At least 50% of all my borrowing requests are for stuff we definitely own. I can have the PDF of the article on my desktop within 5-10 seconds of opening the request. Yet these people, who are medical professionals or on their way to becoming one, are somehow incapable of finding the material themselves.
I used to think it was our system that was the problem; it was kind of confusing to use, so after much wrangling I got them to make our home page literally just a search box, Google style. And yet, they still would rather fill out the rather tedious Interlibrary Loan request form for each and every request, that I intentionally made to be tedious, than just learn how to find the damned articles on their own. They could have their material immediately instead of waiting for me to get to their request and fill it. They think they’re saving themselves time by making me find this stuff for them, but they’re doing exactly the opposite.
This may be the case. In my job, we provide a lot of complex information to the public. The information is often so complex, that it can only be reasonably communicated in writing.
But even if the information is simple, we get calls constantly from people who just can’t seem to understand one or two sentences of simple explanation. They either don’t bother to read or are unable to process information through reading. They also don’t want to answer an e-mail message–“I just want to talk to someone.” They can’t or don’t like to express themselves in writing.
I see this all. the. time. It happened to me just recently on our town FB page, where I gave the correct answer, and then four or five "I don’t know"s and 2 hours later, someone posted the same thing.
I did see one a while back where someone said “I literally answered that ten posts ago” and the person responded “lol - I don’t have time to read the whole thread!” So, I think part of it is: they don’t give a shit, they just want to give an answer.

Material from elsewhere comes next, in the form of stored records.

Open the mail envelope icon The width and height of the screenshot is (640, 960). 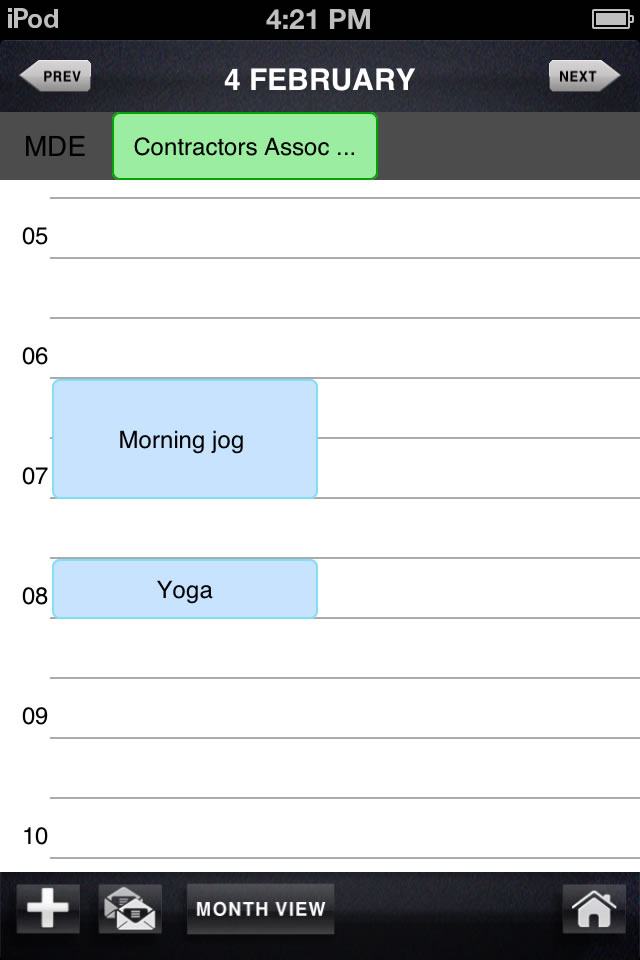(130, 909)
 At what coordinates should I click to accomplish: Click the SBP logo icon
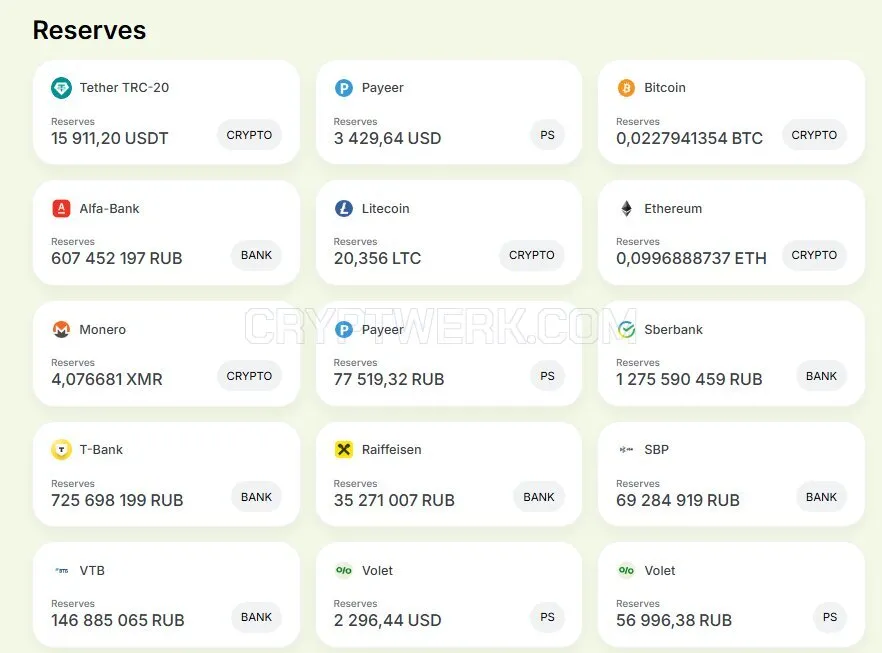pyautogui.click(x=626, y=449)
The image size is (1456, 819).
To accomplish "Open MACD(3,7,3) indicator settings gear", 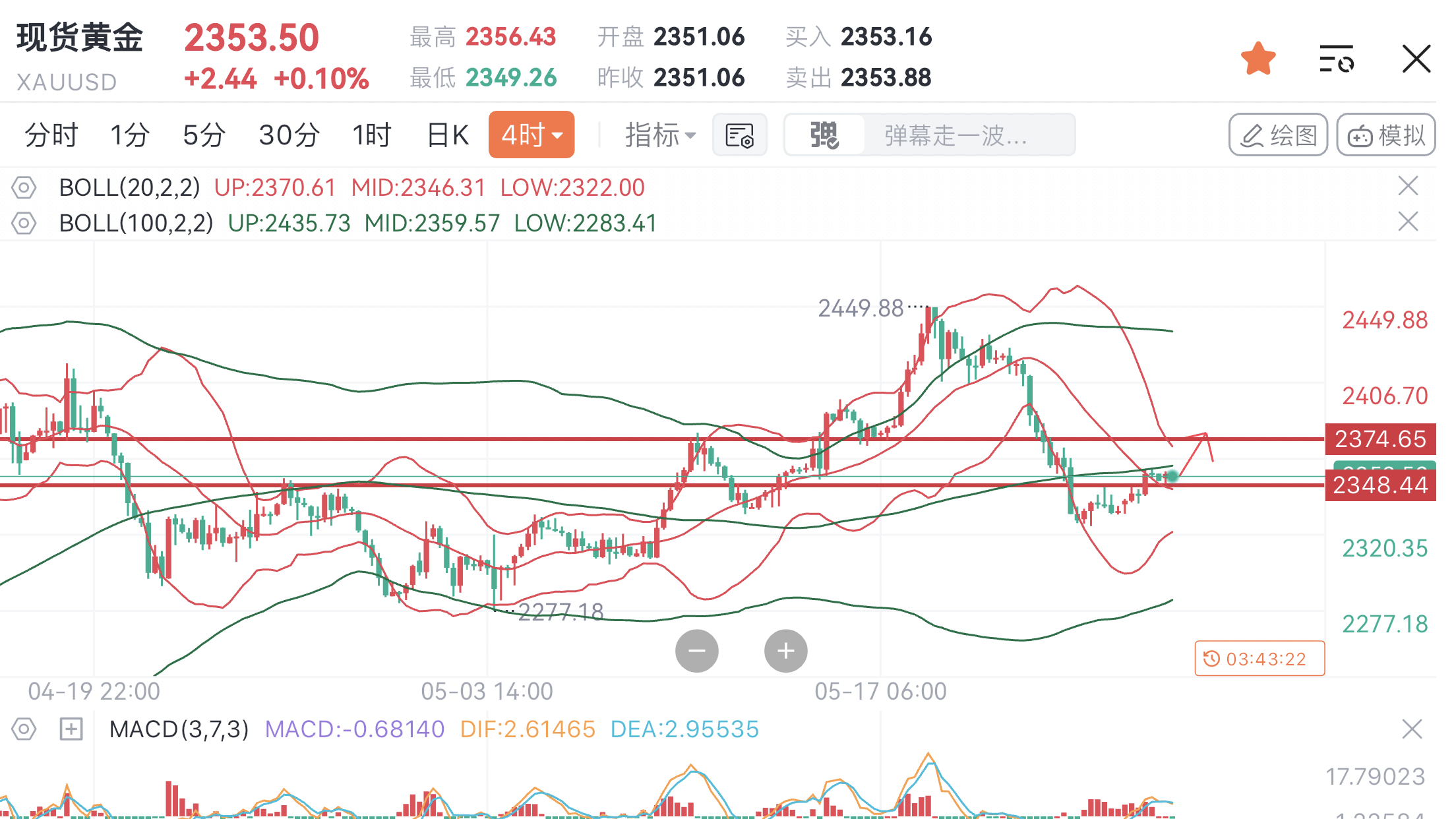I will pyautogui.click(x=24, y=729).
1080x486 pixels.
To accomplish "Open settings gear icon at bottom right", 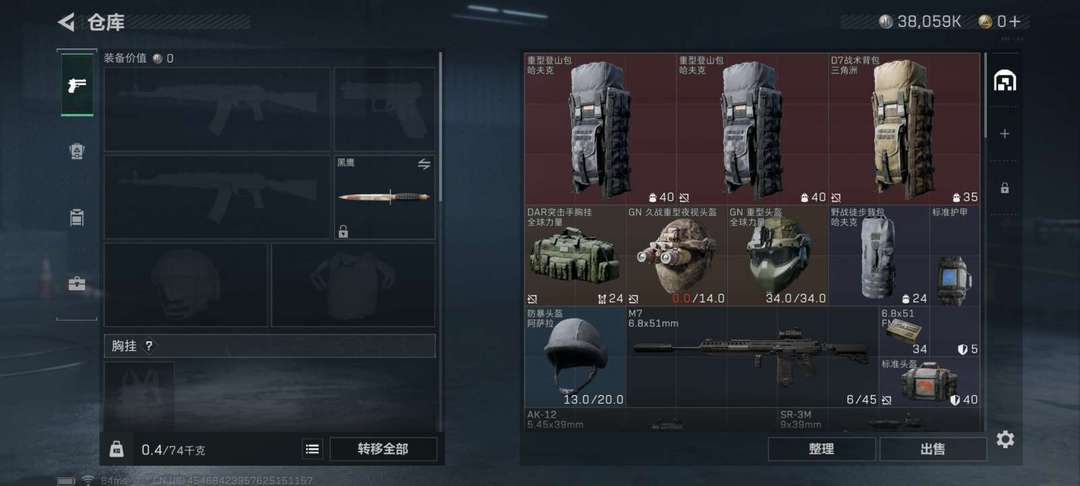I will 1005,439.
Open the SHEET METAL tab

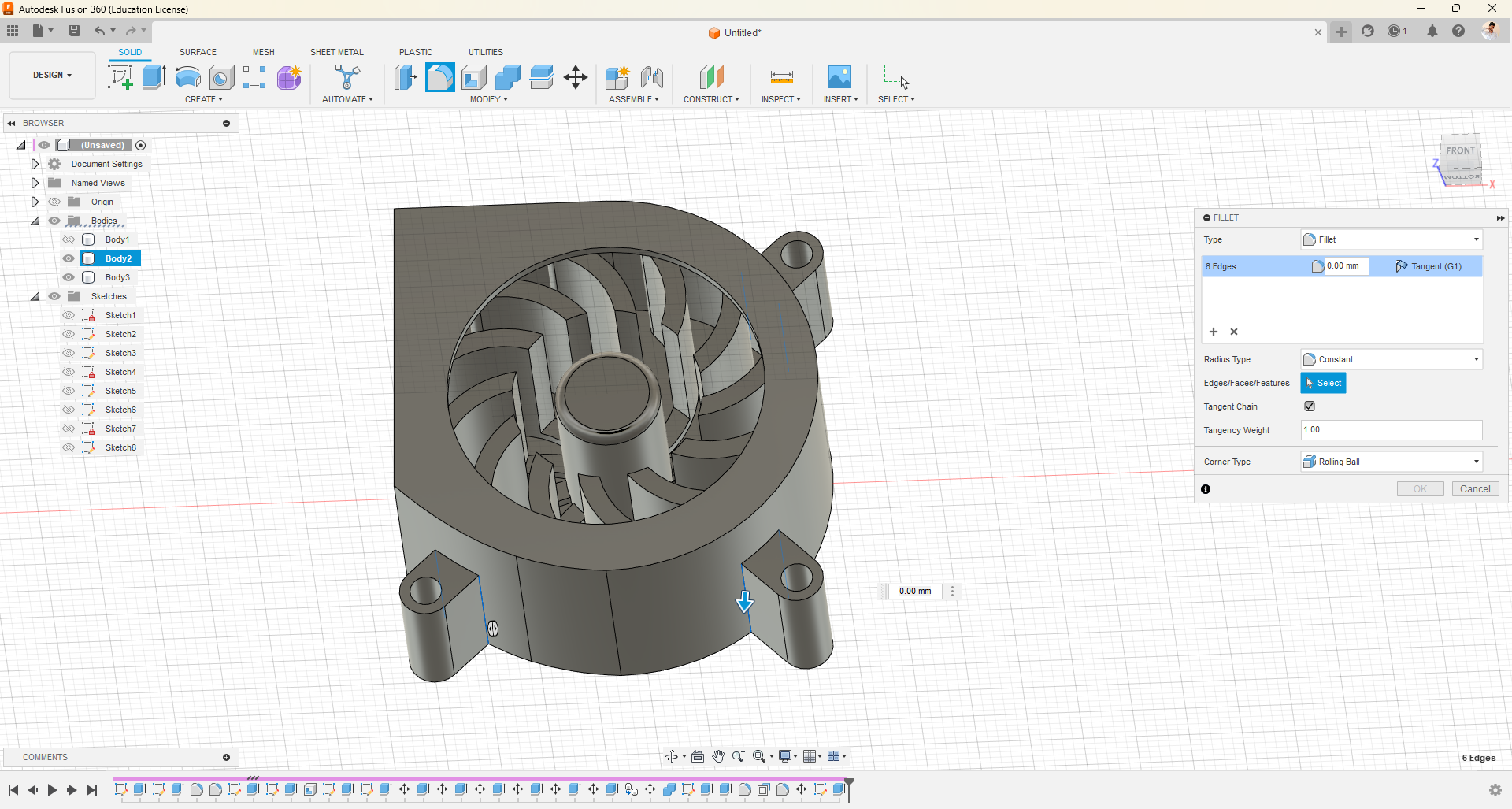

This. I usually answer them by googling it on my phone right in front of them. I then say, “You know, you can google for answers yourself any time you want.”
One friend admits that she’s just too lazy or that she never thinks these questions until she is in my presence. Um, yeah.
I have a friend who will call and ask me questions with trivially obvious answers. I mentioned to someone who was listening to our phone conversation that he “will pick up the phone before he will pick up his brain."